Yes, I think that's a good description, but with some caveats.
It's like how it is with people with global intellectual disability and learning in general: We learn socializing more slowly and with more difficulty, and need more help learning it. So that parallel makes sense.
However, unlike many of those with a global intellectual disability, we have very scattered skill profiles, with some skills much above others. So, instead of just lagging behind in socializing, we're also using the higher-level skills to compensate (for example, we might practice facial expressions in the mirror or read books on body language). And we may be held back by other skills that are even worse than our social skills; for example, someone whose sensory input is routinely scrambled, overwhelming, or hard to process would have to deal with that before they could learn to process social information more accurately.
Instead of my social skills being universally behind, they're behind and scattered, depending on whether I'm able to compensate with other skills.
My ability to recognize faces is worse than that of a six-month-old baby; I'm faceblind and memorize people by voice, hair, etc.
My ability to understand humor is about as good as that of an adult my age, both because I think in an associative way that lends itself to the double-meanings and twist endings of jokes, and because I got interested in it and studied it explicitly.
My theory of mind is atypical, but relatively good, about as good as that of a twelve-year-old.
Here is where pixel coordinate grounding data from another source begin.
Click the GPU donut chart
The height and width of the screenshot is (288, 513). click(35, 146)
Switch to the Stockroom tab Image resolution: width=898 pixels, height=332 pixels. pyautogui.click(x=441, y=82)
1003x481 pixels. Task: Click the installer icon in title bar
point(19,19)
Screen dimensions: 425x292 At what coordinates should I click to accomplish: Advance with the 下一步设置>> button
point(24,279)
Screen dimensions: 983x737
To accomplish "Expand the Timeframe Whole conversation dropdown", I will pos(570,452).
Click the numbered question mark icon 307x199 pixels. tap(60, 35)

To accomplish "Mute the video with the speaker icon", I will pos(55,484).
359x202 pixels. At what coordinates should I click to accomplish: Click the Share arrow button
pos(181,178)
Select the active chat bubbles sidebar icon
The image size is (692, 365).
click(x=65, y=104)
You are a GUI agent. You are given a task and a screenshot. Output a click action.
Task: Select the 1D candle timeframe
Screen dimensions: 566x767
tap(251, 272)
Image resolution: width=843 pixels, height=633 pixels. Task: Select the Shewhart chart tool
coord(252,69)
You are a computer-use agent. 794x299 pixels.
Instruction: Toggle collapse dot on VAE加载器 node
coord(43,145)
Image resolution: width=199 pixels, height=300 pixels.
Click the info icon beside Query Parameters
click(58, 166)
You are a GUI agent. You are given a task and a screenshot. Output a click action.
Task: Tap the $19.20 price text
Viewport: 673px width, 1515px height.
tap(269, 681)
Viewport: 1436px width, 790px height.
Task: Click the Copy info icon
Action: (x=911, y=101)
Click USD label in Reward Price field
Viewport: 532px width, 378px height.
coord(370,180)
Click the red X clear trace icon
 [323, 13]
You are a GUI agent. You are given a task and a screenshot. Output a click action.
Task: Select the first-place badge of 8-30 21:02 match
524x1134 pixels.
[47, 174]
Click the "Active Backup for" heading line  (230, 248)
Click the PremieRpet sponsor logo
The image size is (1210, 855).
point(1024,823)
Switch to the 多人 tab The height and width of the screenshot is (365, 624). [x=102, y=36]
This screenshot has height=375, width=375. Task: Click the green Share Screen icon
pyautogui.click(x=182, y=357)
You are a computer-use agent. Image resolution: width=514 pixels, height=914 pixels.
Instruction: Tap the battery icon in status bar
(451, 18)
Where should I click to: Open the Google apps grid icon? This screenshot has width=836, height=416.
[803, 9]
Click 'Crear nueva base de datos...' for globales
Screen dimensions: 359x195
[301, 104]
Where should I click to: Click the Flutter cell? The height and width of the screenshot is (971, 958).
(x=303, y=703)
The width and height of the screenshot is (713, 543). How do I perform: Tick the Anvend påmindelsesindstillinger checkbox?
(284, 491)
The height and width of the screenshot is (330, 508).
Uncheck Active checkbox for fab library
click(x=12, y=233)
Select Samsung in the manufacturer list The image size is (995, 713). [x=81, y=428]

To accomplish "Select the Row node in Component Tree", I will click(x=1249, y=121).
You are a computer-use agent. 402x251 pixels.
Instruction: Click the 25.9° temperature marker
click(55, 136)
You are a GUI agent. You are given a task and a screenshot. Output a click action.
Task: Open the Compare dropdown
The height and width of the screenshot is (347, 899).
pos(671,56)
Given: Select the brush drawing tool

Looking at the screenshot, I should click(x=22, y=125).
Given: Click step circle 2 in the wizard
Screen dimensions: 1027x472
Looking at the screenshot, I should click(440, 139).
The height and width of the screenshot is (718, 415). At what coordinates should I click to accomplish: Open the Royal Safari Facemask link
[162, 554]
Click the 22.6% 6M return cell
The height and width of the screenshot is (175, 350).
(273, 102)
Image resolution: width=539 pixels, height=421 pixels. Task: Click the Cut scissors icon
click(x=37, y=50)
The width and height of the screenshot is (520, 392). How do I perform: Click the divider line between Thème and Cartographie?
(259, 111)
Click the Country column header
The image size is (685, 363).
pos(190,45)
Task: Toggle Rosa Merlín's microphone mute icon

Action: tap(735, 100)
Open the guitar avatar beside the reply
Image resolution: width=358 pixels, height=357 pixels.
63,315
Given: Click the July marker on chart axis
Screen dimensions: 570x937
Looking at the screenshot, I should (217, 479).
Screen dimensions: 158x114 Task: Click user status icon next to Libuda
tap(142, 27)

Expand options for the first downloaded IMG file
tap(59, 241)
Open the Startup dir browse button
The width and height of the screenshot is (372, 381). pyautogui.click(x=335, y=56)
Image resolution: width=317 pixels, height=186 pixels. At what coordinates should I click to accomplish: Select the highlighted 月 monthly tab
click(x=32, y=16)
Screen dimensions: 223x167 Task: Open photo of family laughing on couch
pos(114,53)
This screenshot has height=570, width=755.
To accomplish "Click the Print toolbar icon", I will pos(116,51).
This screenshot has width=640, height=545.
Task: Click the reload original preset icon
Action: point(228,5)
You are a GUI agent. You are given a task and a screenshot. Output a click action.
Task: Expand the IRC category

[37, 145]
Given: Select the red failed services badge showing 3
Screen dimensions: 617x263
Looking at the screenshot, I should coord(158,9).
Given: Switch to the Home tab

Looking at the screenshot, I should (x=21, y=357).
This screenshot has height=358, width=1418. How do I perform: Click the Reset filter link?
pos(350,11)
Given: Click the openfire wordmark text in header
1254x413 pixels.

I have to think harder to figure out others' perceptions and I use logic to do it, and I have to remember to do it rather than having it come automatically. When I don't expect it, when I don't deliberately try to understand others, things fly over my head to a degree that seems to be even worse than the average autistic's comprehension.
My expressive language depends on my energy. If my energy is good, and/or I am writing, I have superior expressive language skills. But when I'm stressed, those skills start to become unusable.
I cannot easily maintain relationships. I take the initiative to keep in touch with people about as much as a toddler would--that is, if they are not there, I do not particularly miss them, even though I care about them.
I am more pro-social than most people, mostly because of my philosophical stance on the matter of human life. I do not feel very much distress when other people suffer; rather, I feel as though something is damaged and I want to repair it.
If I'm typical--and I suspect I am--then autistics probably have scattered profiles like this in socializing as well as in general. We are definitely delayed, since that's part of the definition of autistic, but it's not an even, across-the-board delay.